»»

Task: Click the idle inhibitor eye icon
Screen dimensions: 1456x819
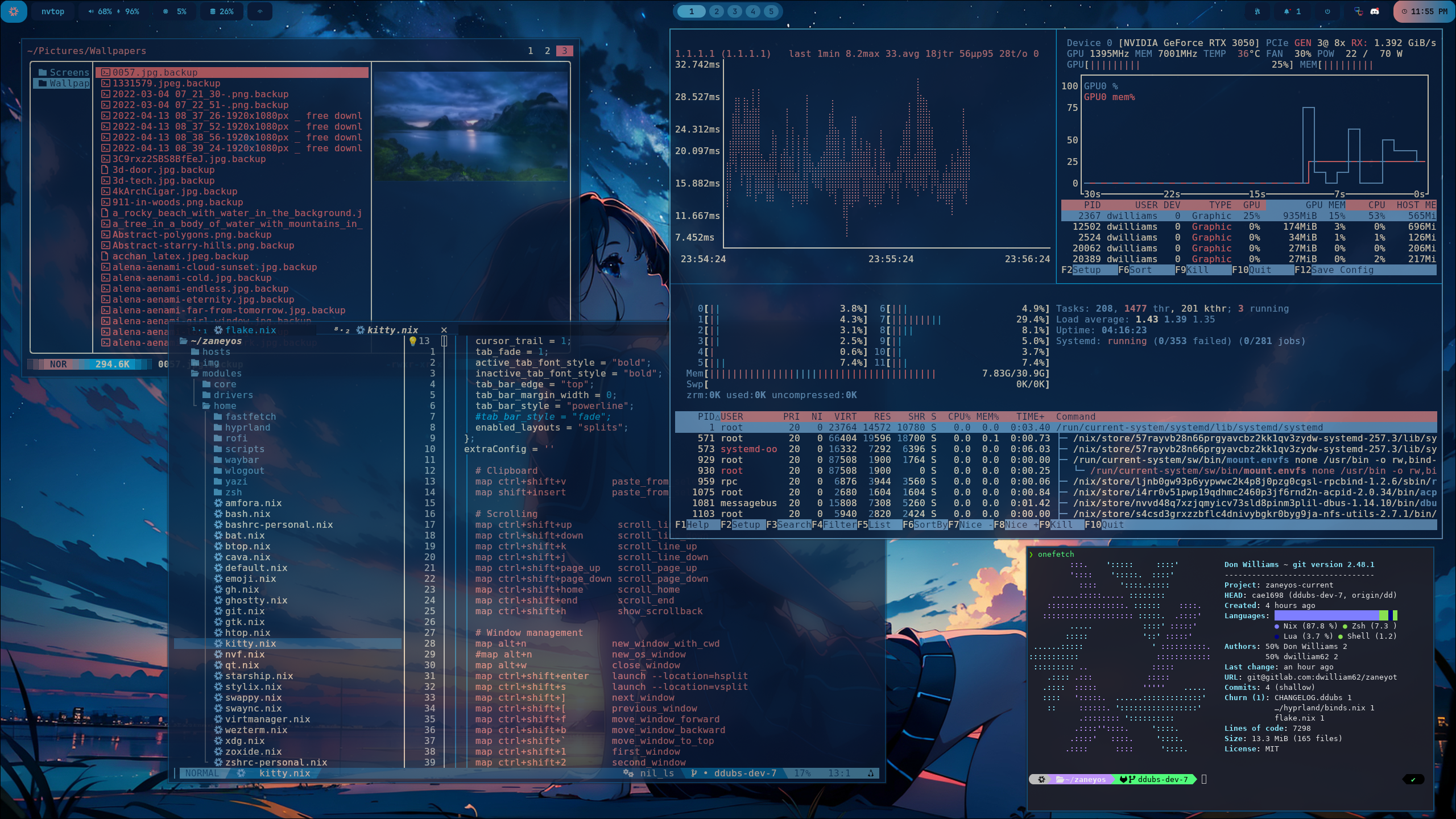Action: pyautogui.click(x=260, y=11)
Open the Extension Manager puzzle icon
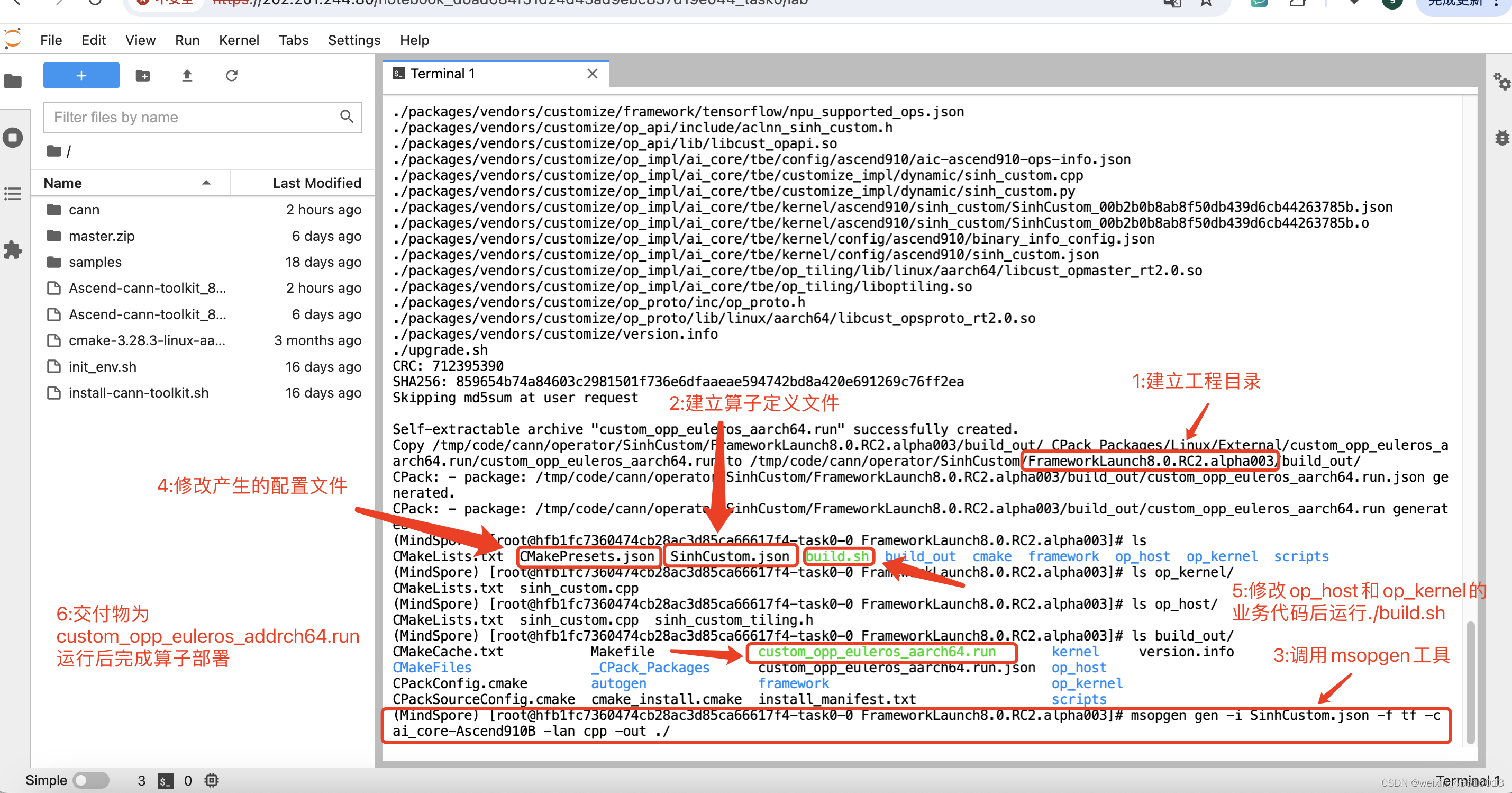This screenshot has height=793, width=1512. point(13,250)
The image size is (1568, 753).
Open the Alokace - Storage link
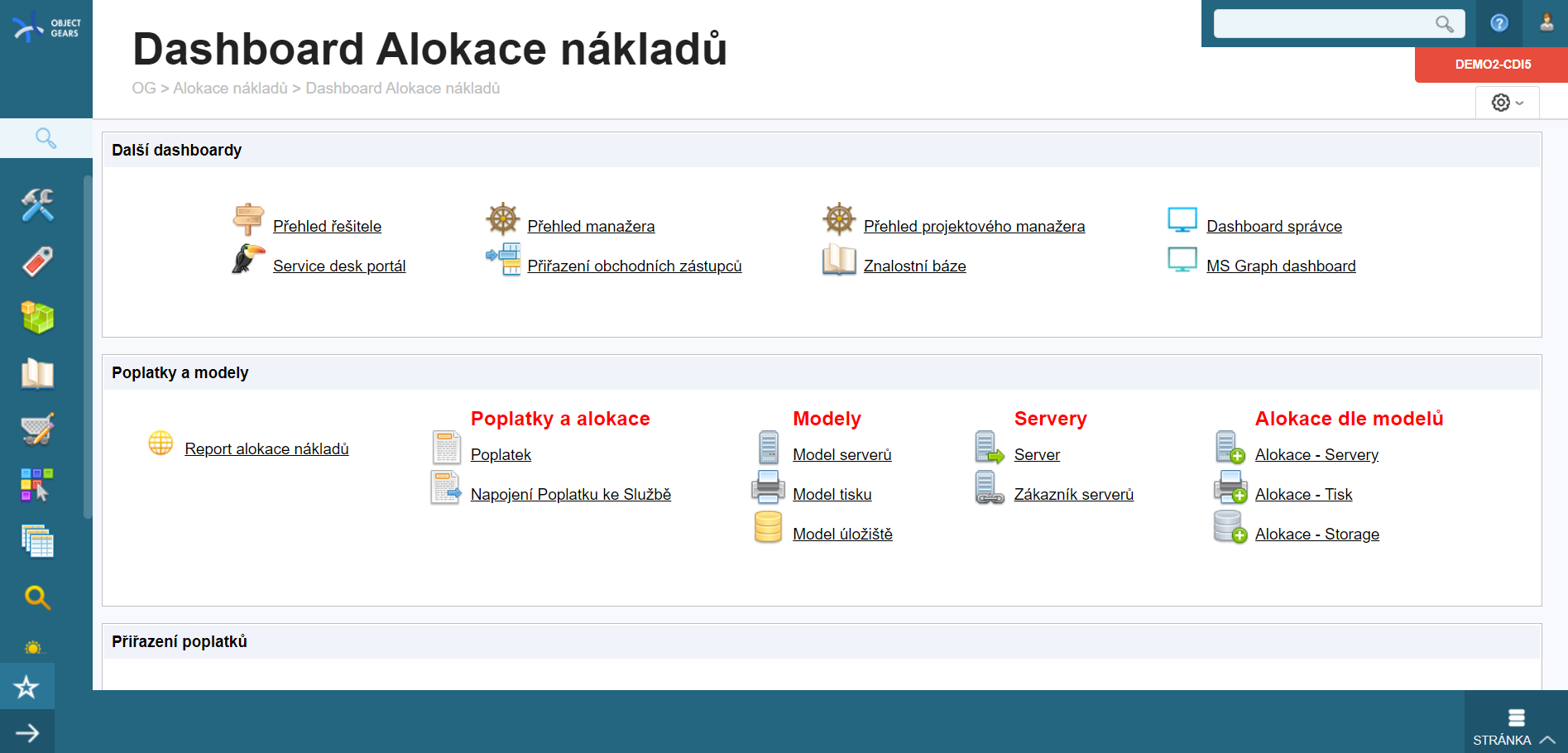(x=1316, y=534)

««

### Prompt
A word-for-word copy of the lines from the one containing "The image size is (1568, 753)." through the last line of the records is what is wanted, without pictures and without any other line.

### Problem solution
The image size is (1568, 753).
Open the Alokace - Storage link
(x=1316, y=534)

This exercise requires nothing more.